I do not think so. m_suggestedFilename is initialized when starting the download with the value of the download attribute. It is then used instead of the suggested filename in DownloadProxy::decideDestinationWithSuggestedFilename() if it is not null. So if I reset to null here, it means there is no override and we will end up using the resource's suggested filename in DownloadProxy::decideDestinationWithSuggestedFilename().

>> LayoutTests/http/tests/security/anchor-download-allow-sameorigin.html:13
>> +<a id="dl" href="/media/resources/test.pdf" download="foo.pdf">the link</a> is in the same origin.
> 
> This change is not in the ChangeLog.  Why was it made?
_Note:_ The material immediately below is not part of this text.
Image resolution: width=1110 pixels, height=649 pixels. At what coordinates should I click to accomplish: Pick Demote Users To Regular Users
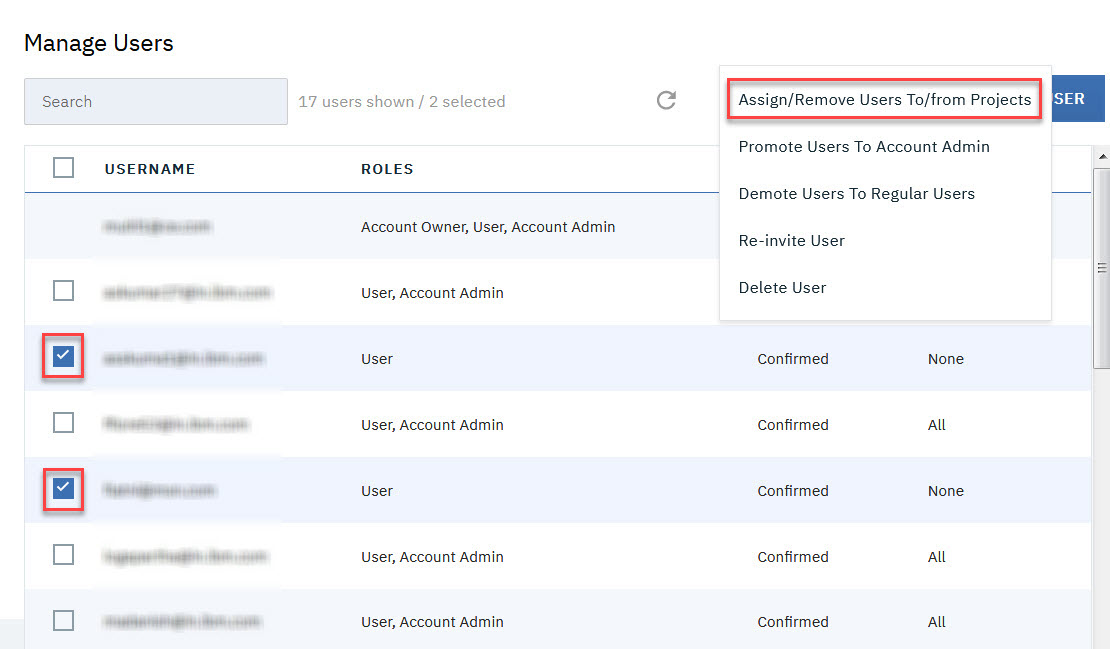coord(856,194)
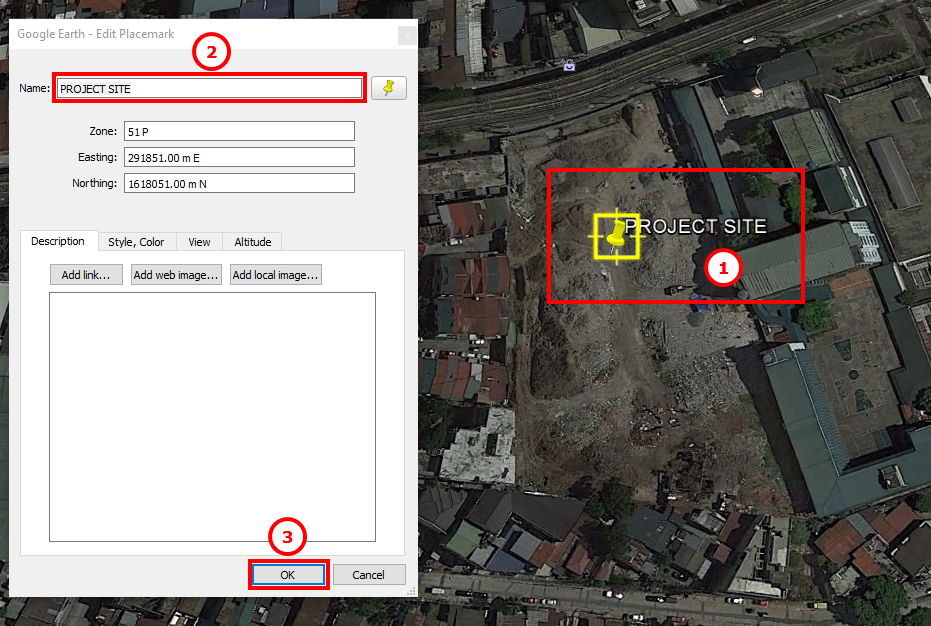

I'll add it to the Changelog. /security/resources/attachment.php was previously used from convenience but it sets a Content-Disposition header so it is no longer suitable to use for testing the download attribute.
Comment 6 Chris Dumez 2017-04-24 18:29:47 PDT
Created attachment 308036 [details]
Patch
Comment 7 Build Bot 2017-04-24 19:44:35 PDT
Comment on attachment 308036 [details]
Patch

Attachment 308036 [details] did not pass mac-wk2-ews (mac-wk2):
Output: http://webkit-queues.webkit.org/results/3598478

New failing tests:
http/tests/download/anchor-download-attribute-content-disposition.html
Comment 8 Build Bot 2017-04-24 19:44:36 PDT
Created attachment 308048 [details]
Archive of layout-test-results from ews104 for mac-elcapitan-wk2

The attached test failures were seen while running run-webkit-tests on the mac-wk2-ews.
Bot: ews104  Port: mac-elcapitan-wk2  Platform: Mac OS X 10.11.6
Comment 9 Chris Dumez 2017-04-24 19:47:26 PDT
Created attachment 308049 [details]
Patch
Comment 10 Alex Christensen 2017-04-25 09:26:53 PDT
Comment on attachment 308049 [details]
Patch

View in context: https://bugs.webkit.org/attachment.cgi?id=308049&action=review

> Source/WebKit2/UIProcess/Downloads/DownloadProxy.cpp:157
> +#if !USE(NETWORK_SESSION)

Then double check that this works with network session, too, before landing.  EWS runs on El Capitan where we don't use network session
Comment 11 Chris Dumez 2017-04-25 09:28:07 PDT
(In reply to Alex Christensen from comment #10)
> Comment on attachment 308049 [details]
> Patch
> 
> View in context:
> https://bugs.webkit.org/attachment.cgi?id=308049&action=review
> 
> > Source/WebKit2/UIProcess/Downloads/DownloadProxy.cpp:157
> > +#if !USE(NETWORK_SESSION)
> 
> Then double check that this works with network session, too, before landing.
> EWS runs on El Capitan where we don't use network session

This code is #if !USE(NETWORK_SESSION) so it is covered by EWS. Locally, I am using NETWORK_SESSION and the tests are passing (including my new one).
Comment 12 Chris Dumez 2017-04-25 09:29:30 PDT
Comment on attachment 308049 [details]
Patch

Clearing flags on attachment: 308049

Committed r215736: <http://trac.webkit.org/changeset/215736>
Comment 13 Chris Dumez 2017-04-25 09:29:32 PDT
All reviewed patches have been landed.  Closing bug.